Stored items
=== Section Start ===

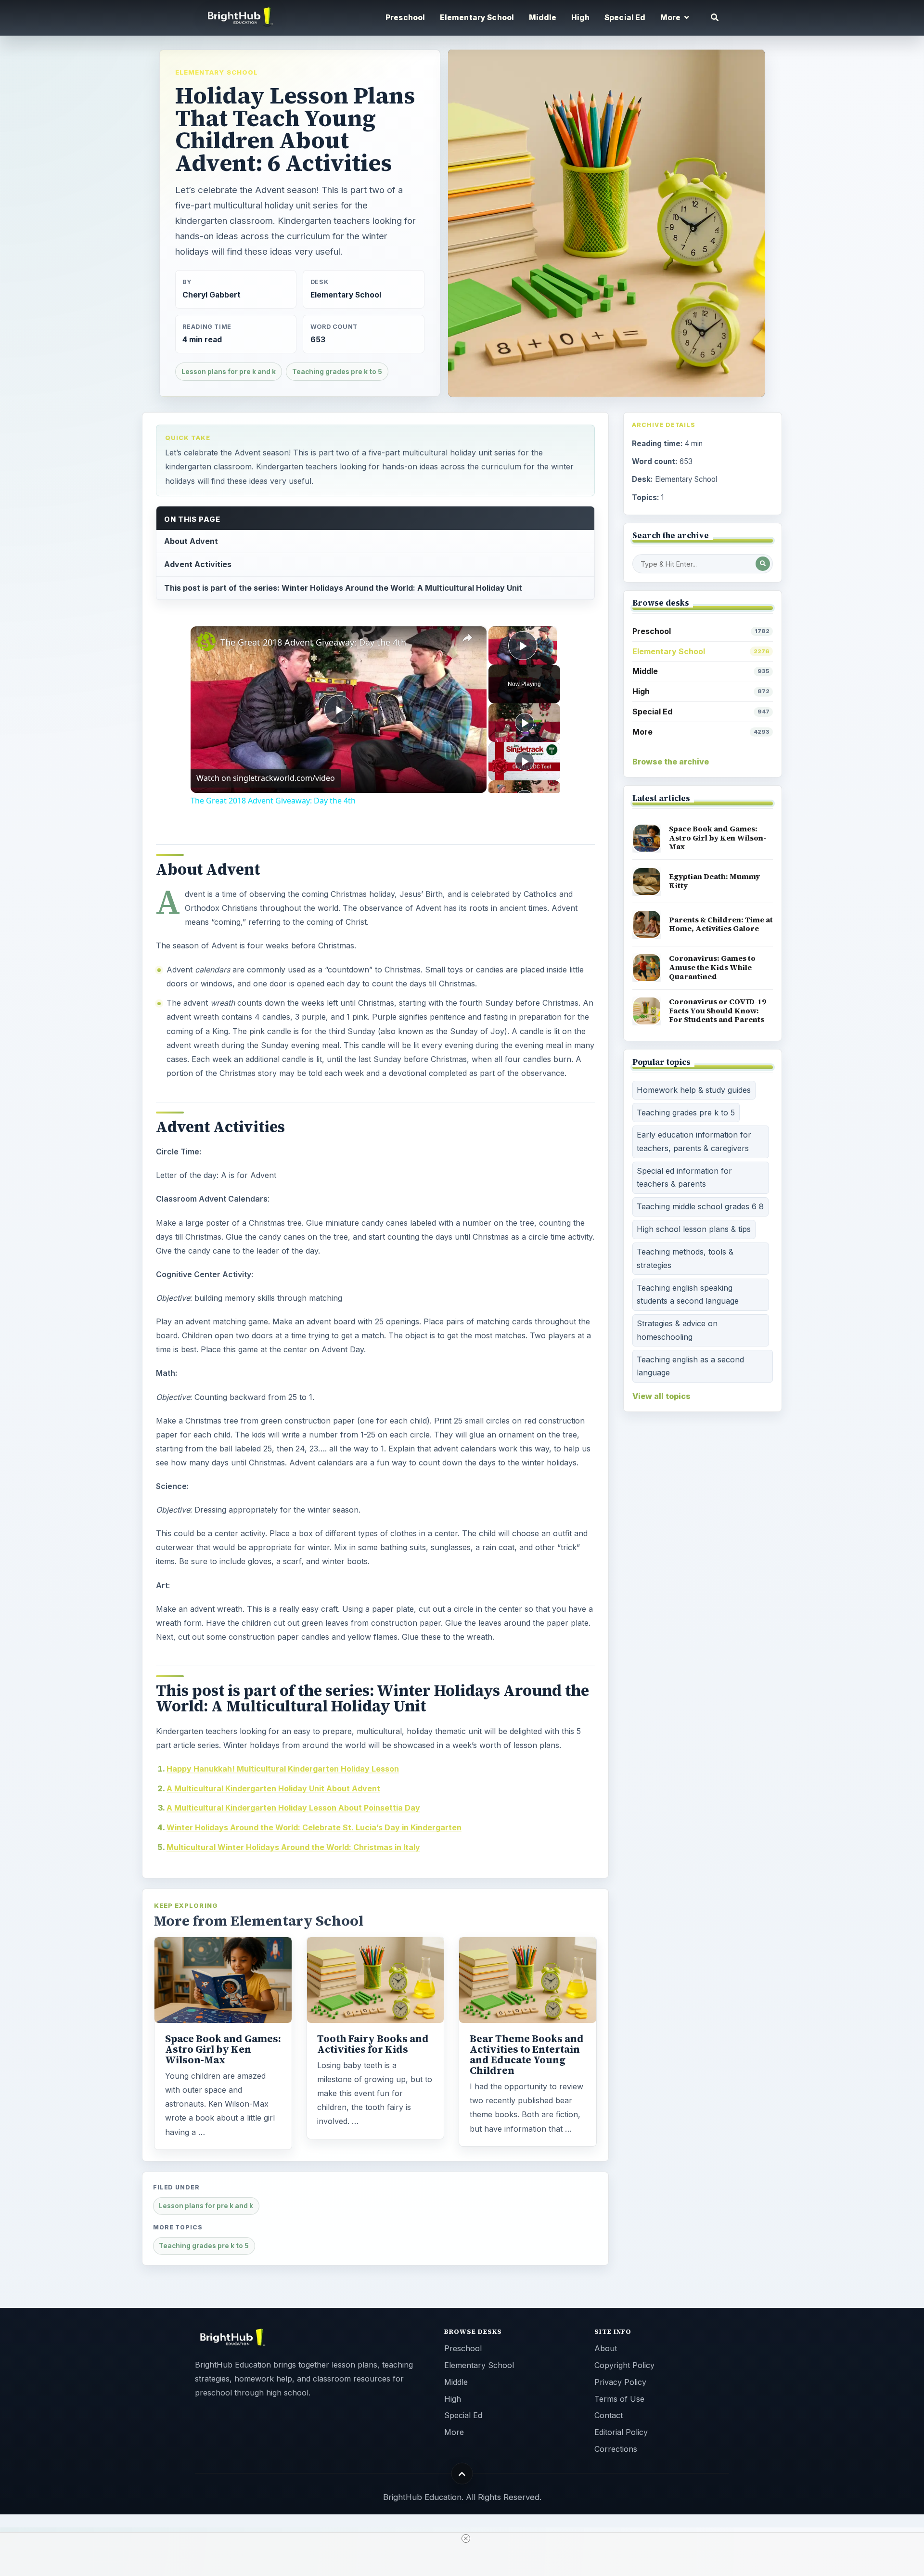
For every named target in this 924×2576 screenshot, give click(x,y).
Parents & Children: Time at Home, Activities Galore (721, 924)
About (605, 2348)
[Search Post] (763, 564)
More (701, 732)
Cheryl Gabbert (211, 294)
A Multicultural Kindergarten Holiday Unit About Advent (273, 1788)
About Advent (191, 541)
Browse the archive (670, 761)
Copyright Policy (624, 2365)
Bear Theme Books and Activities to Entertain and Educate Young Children (527, 2054)
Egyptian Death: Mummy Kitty (714, 881)
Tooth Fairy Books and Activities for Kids (373, 2044)
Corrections (615, 2449)
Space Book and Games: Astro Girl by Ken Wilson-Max (223, 2049)
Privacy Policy (620, 2382)
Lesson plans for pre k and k (228, 371)
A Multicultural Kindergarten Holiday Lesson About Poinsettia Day (293, 1807)
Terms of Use (619, 2399)
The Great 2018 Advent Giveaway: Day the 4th (313, 642)
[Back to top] (462, 2474)
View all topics (661, 1396)
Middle (543, 17)
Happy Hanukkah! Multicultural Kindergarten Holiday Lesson (283, 1768)
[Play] (524, 722)
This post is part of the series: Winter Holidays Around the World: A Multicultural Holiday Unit (343, 588)
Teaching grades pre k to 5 (337, 371)
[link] (206, 641)
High (580, 17)
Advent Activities (197, 564)
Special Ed (625, 17)
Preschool (405, 17)
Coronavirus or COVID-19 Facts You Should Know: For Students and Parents (717, 1010)
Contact (608, 2415)
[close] (466, 2538)
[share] (467, 638)
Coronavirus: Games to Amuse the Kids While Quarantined (712, 967)
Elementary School (477, 17)
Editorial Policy (621, 2432)
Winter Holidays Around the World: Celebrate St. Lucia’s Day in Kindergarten (314, 1827)
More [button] (671, 17)
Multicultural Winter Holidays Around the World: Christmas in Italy (293, 1847)
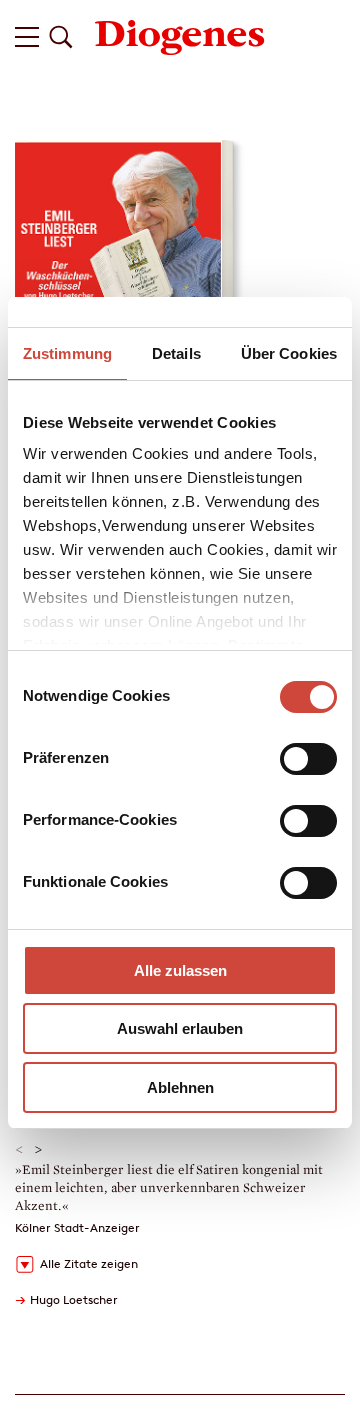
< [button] (19, 1150)
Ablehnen (180, 1087)
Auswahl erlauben (180, 1028)
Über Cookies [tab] (289, 353)
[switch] (308, 759)
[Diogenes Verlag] (180, 35)
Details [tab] (176, 353)
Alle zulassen (180, 970)
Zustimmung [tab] (67, 353)
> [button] (38, 1150)
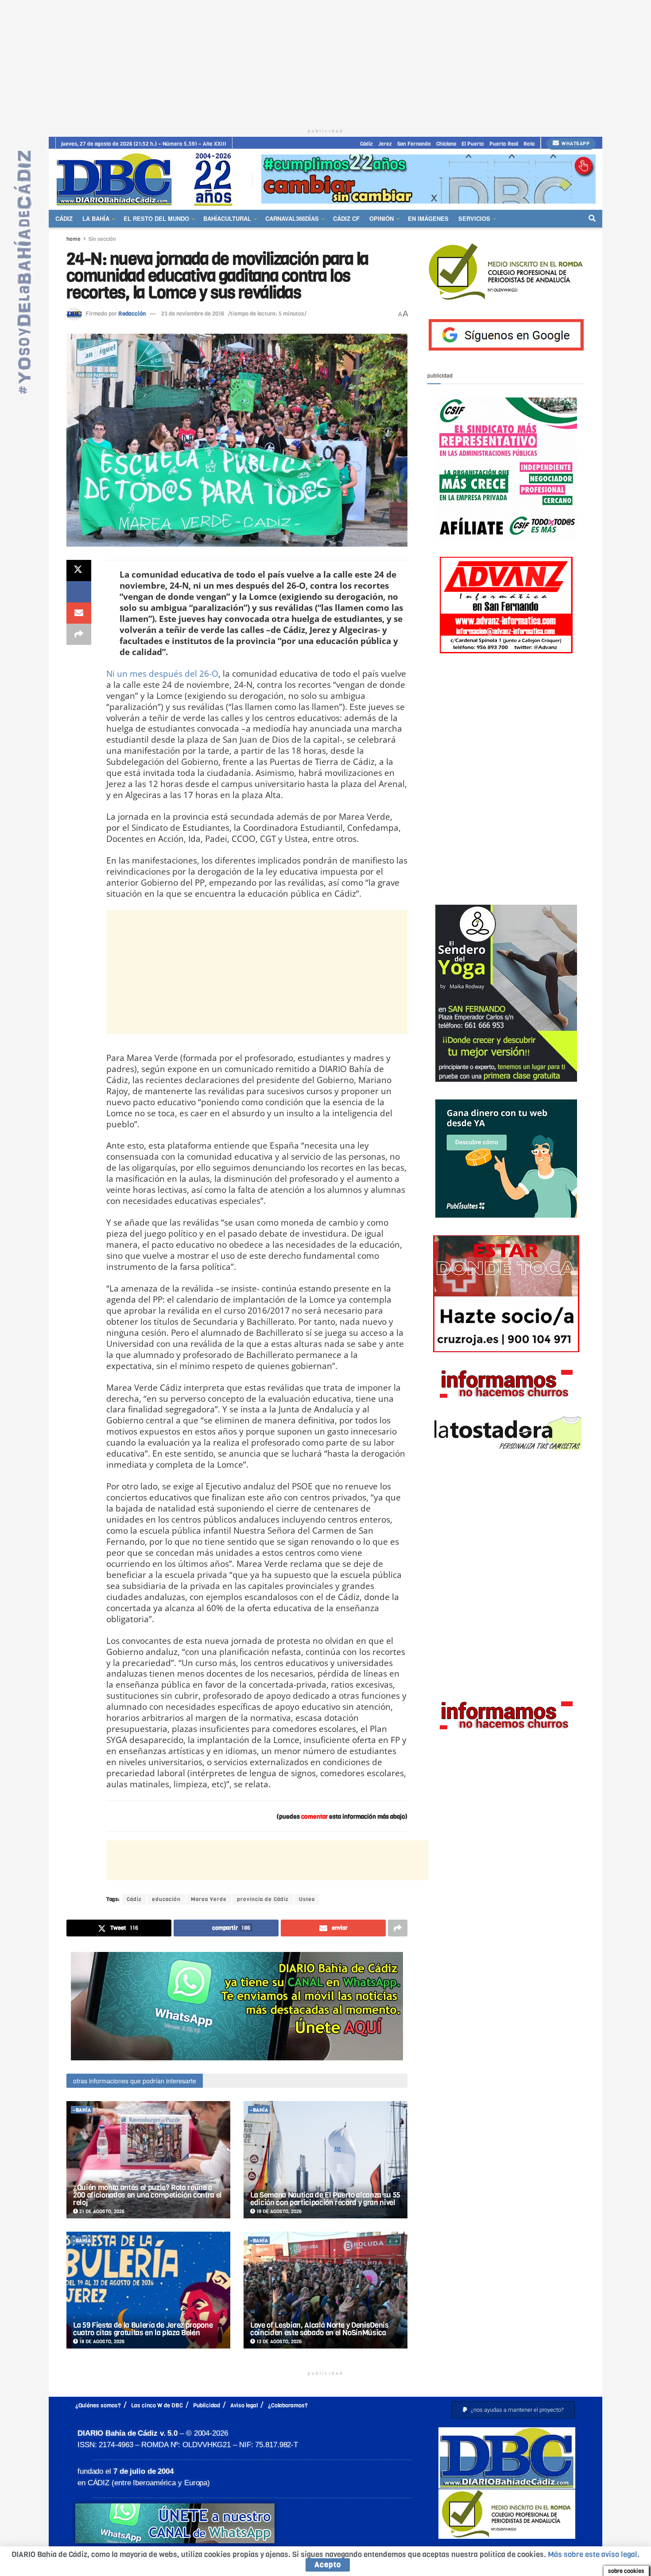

=== Section End ===

> [BRIEF]: Transcribe the entries above verbatim, excluding any image.

> [OUTPUT OF THE TASK]:
For every named target in this 924×2576 screenshot, give click(x,y).
Parents & Children: Time at Home, Activities Galore (721, 924)
About (605, 2348)
[Search Post] (763, 564)
More (701, 732)
Cheryl Gabbert (211, 294)
A Multicultural Kindergarten Holiday Unit About Advent (273, 1788)
About Advent (191, 541)
Browse the archive (670, 761)
Copyright Policy (624, 2365)
Bear Theme Books and Activities to Entertain and Educate Young Children (527, 2054)
Egyptian Death: Mummy Kitty (714, 881)
Tooth Fairy Books and Activities for Kids (373, 2044)
Corrections (615, 2449)
Space Book and Games: Astro Girl by Ken Wilson-Max (223, 2049)
Privacy Policy (620, 2382)
Lesson plans for pre k and k (228, 371)
A Multicultural Kindergarten Holiday Lesson About Poinsettia Day (293, 1807)
Terms of Use (619, 2399)
The Great 2018 Advent Giveaway: Day the 4th (313, 642)
[Back to top] (462, 2474)
View all topics (661, 1396)
Middle (543, 17)
Happy Hanukkah! Multicultural Kindergarten Holiday Lesson (283, 1768)
[Play] (524, 722)
This post is part of the series: Winter Holidays Around the World: A Multicultural Holiday Unit (343, 588)
Teaching grades pre k to 5 (337, 371)
[link] (206, 641)
High (580, 17)
Advent Activities (197, 564)
Special Ed (625, 17)
Preschool (405, 17)
Coronavirus or COVID-19 Facts You Should Know: For Students and Parents (717, 1010)
Contact (608, 2415)
[close] (466, 2538)
[share] (467, 638)
Coronavirus: Games to Amuse the Kids While Quarantined (712, 967)
Elementary School (477, 17)
Editorial Policy (621, 2432)
Winter Holidays Around the World: Celebrate St. Lucia’s Day in Kindergarten (314, 1827)
More [button] (671, 17)
Multicultural Winter Holidays Around the World: Christmas in Italy (293, 1847)
< [button] (19, 1150)
Ablehnen (180, 1087)
Auswahl erlauben (180, 1028)
Über Cookies [tab] (289, 353)
[switch] (308, 759)
[Diogenes Verlag] (180, 35)
Details [tab] (176, 353)
Alle zulassen (180, 970)
Zustimmung [tab] (67, 353)
> [button] (38, 1150)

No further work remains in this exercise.